Indiana Law Encyclopedia presents this subject matter cogently, saying in its black letter paragraphs

It is the duty of attorneys to prepare their briefs in accordance with the court rules. The strictness of requirements as to the preparation of briefs has been somewhat relaxed, but this is only in cases where the court can clearly understand from the briefs the questions sought to be presented.
The court rule relating to matters to be contained in the appellant's brief must be substantially preserved in order to present any question, and briefs must be prepared so that all questions of error can be determined by the court from an examination of the brief without examining the record, (Emphasis supplied.)

Ind.Law Encyc. Appeals ¶ 382, 383, General Ins. Co. of America v. Hutchison, (1968) 143 Ind. App. 250, 239 N.E.2d 596; Michaels v. Johnson, (1967) 140 Ind. App. 389; 223 N.E.2d 585; Israel v. Logansport Aerie No. 323, F.O.E., (1964) 136 Ind. App. 254, 199 N.E.2d 730; Rosen v. Alexander, (1951) 121 Ind. App. 239, 98 N.E.2d 223.

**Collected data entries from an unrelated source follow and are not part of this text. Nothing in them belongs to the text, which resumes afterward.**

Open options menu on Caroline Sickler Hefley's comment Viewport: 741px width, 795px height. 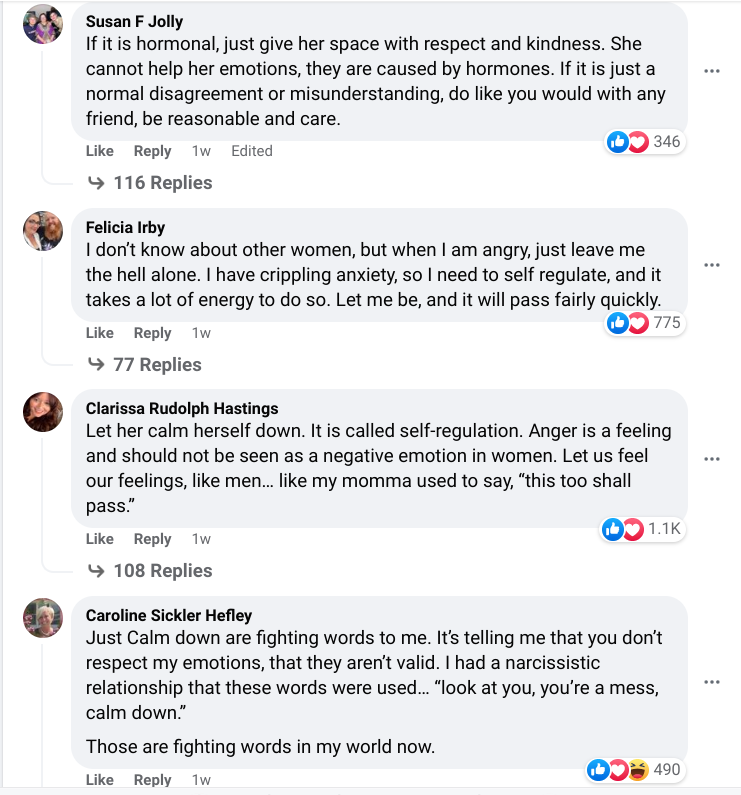[712, 682]
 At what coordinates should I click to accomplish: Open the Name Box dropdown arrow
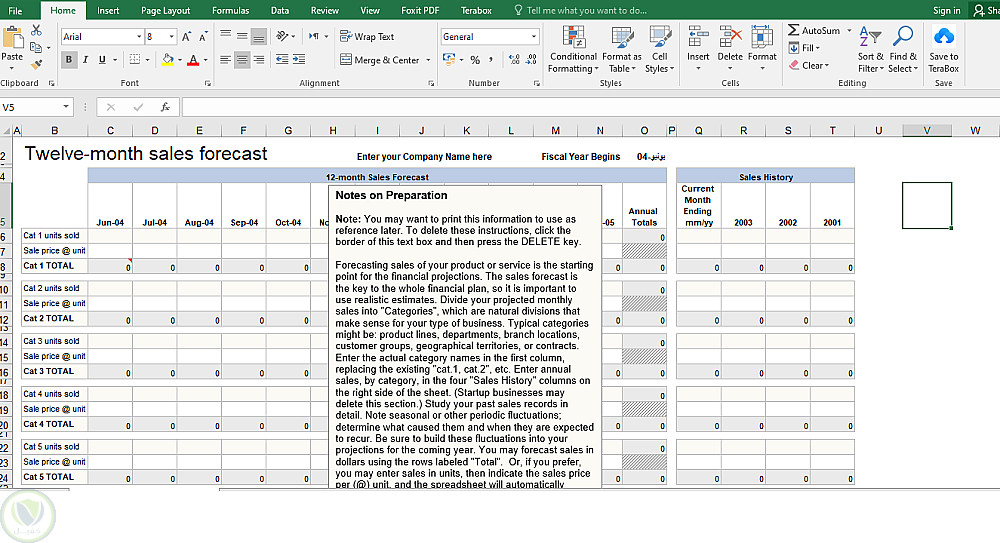[x=66, y=107]
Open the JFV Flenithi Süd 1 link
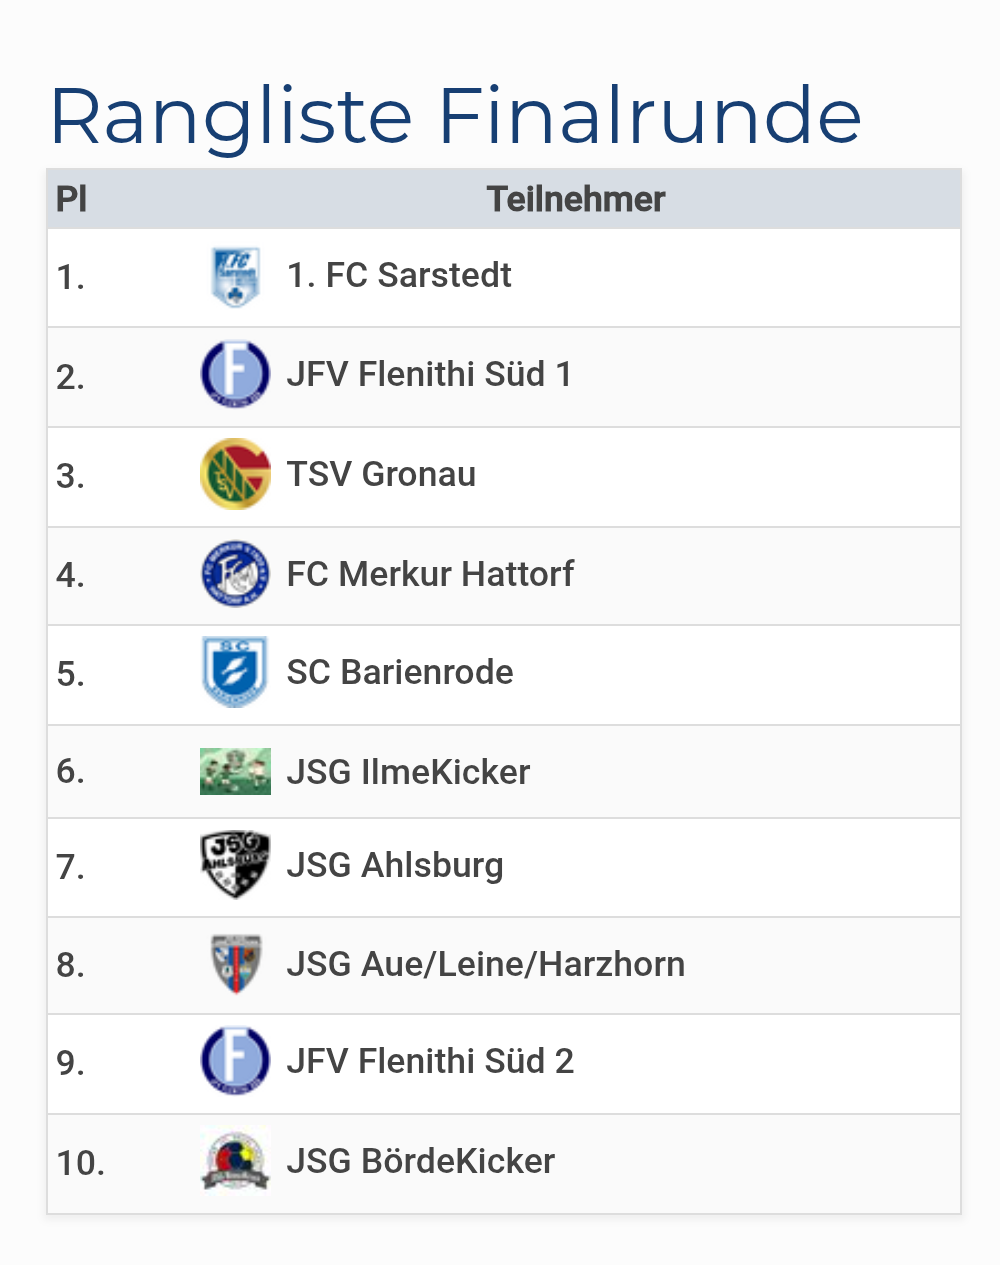The height and width of the screenshot is (1265, 1000). 429,374
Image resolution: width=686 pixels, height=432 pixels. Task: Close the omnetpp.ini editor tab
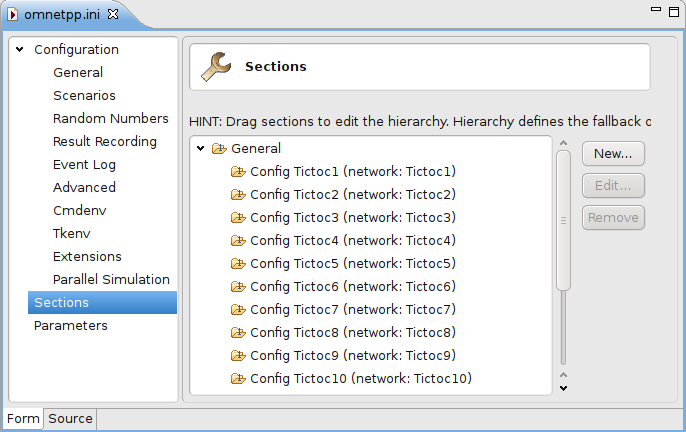click(113, 14)
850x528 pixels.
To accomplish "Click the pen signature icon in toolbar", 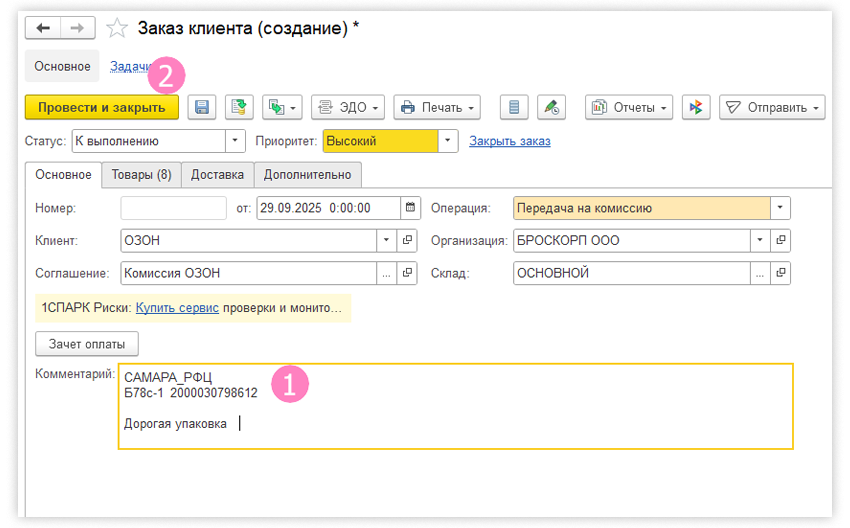I will 550,107.
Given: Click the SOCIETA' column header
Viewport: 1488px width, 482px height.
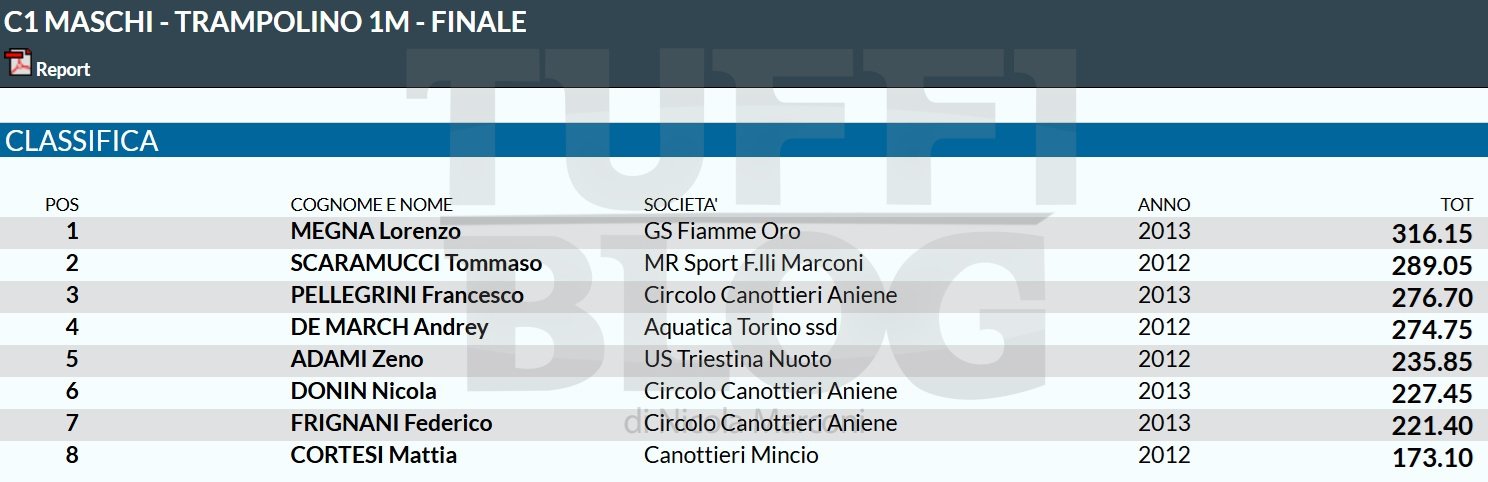Looking at the screenshot, I should (680, 205).
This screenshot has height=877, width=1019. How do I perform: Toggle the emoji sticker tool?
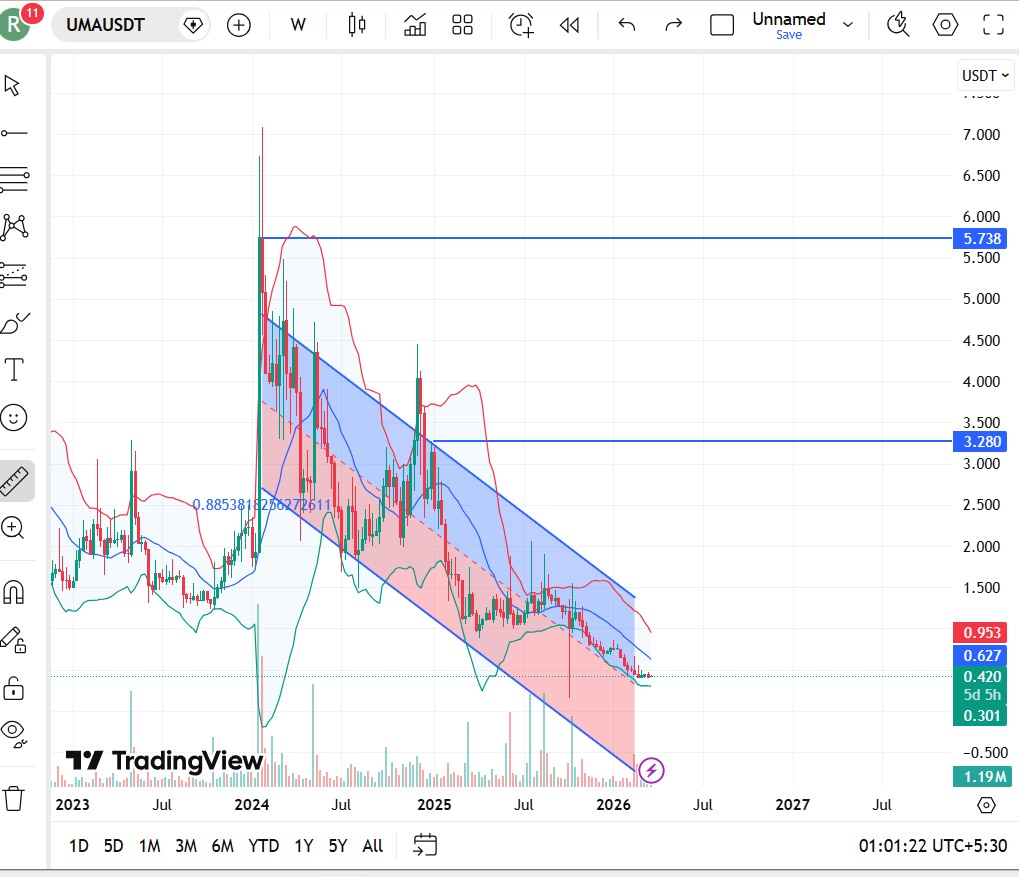pos(14,418)
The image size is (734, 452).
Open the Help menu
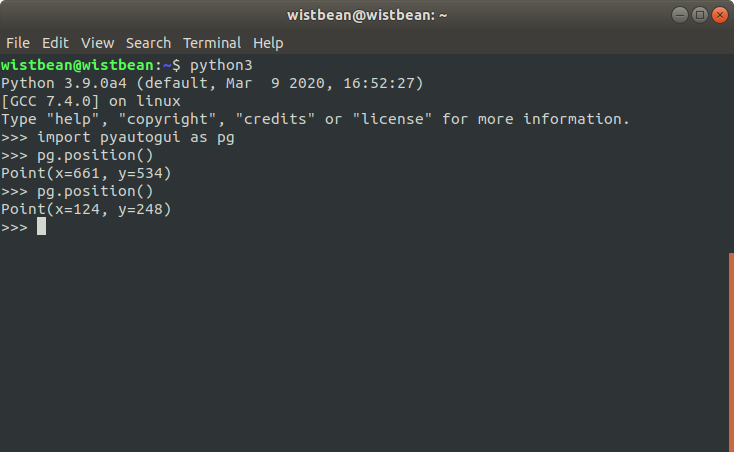tap(268, 43)
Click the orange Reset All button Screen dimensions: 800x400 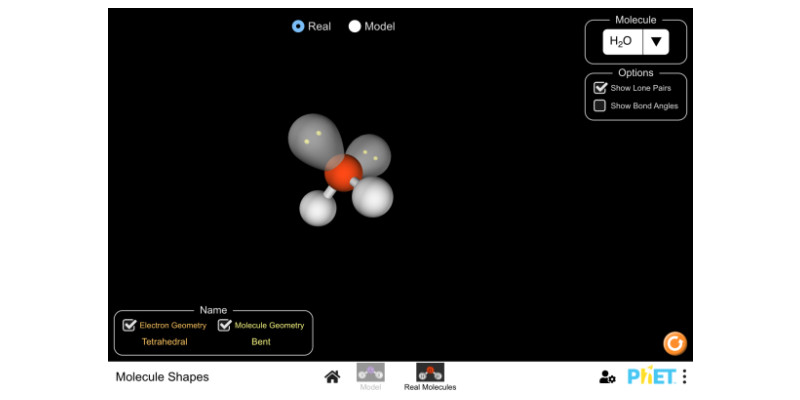(x=675, y=343)
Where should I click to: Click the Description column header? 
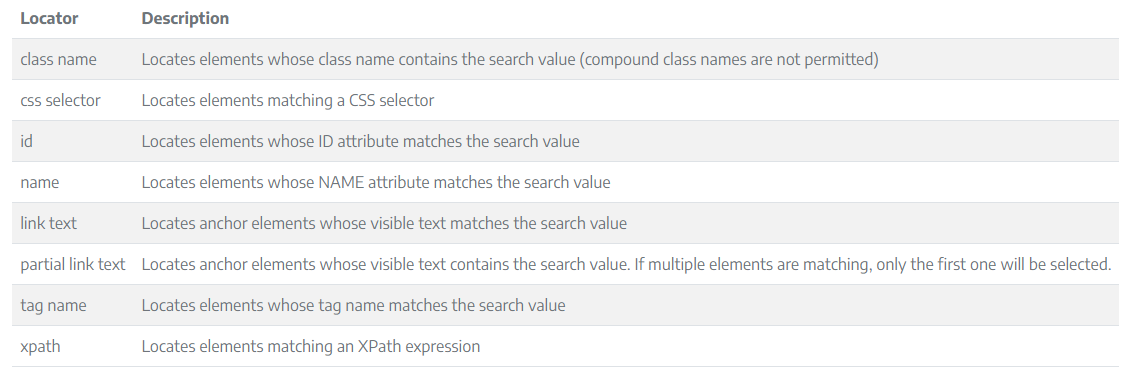(x=185, y=18)
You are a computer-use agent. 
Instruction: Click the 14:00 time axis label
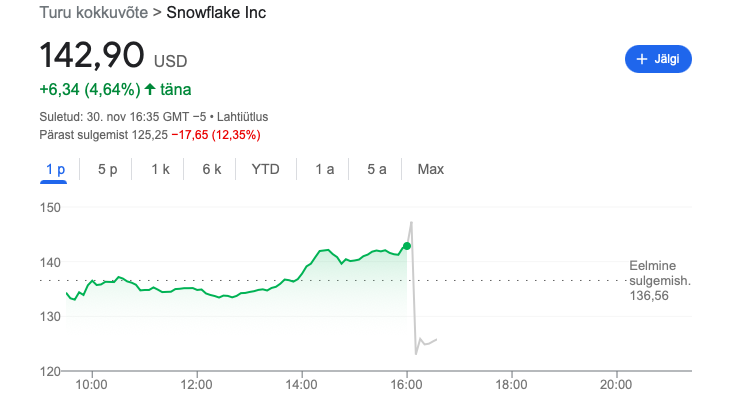[302, 385]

While we prefer to decide appeals on the merits, the sheer volume of appeals processed by this Court requires each one be presented so as to substantially comply with the appellate rules. Compliance aids in the orderly and prompt disposition thereof. Nothing is more important in an appeal than a concise statement of the issues upon *222 which an appellant relies, especially in face of a motion to correct errors containing many separately assigned errors. A statement of the issues which refers the Court to the issues stated in the motion to correct errors in the record does not constitute a good faith effort to comply with the rules. We must be able to discern the issues upon which an appellant relies from his brief without reference to the record. We cannot do so here.

This appeal is dismissed.

YOUNG, P.J., and MILLER, J., concur.